## [WORK ORDER]
Your output should consist of the data, copied exactly.

**** GIVEN INFORMATION

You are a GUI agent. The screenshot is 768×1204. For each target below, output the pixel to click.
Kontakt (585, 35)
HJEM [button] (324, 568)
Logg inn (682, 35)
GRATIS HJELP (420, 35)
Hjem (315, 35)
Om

********

## [TASK RESPONSE]
You are a GUI agent. The screenshot is 768×1204. For each target below, output the pixel to click.
Kontakt (585, 35)
HJEM [button] (324, 568)
Logg inn (682, 35)
GRATIS HJELP (420, 35)
Hjem (315, 35)
Om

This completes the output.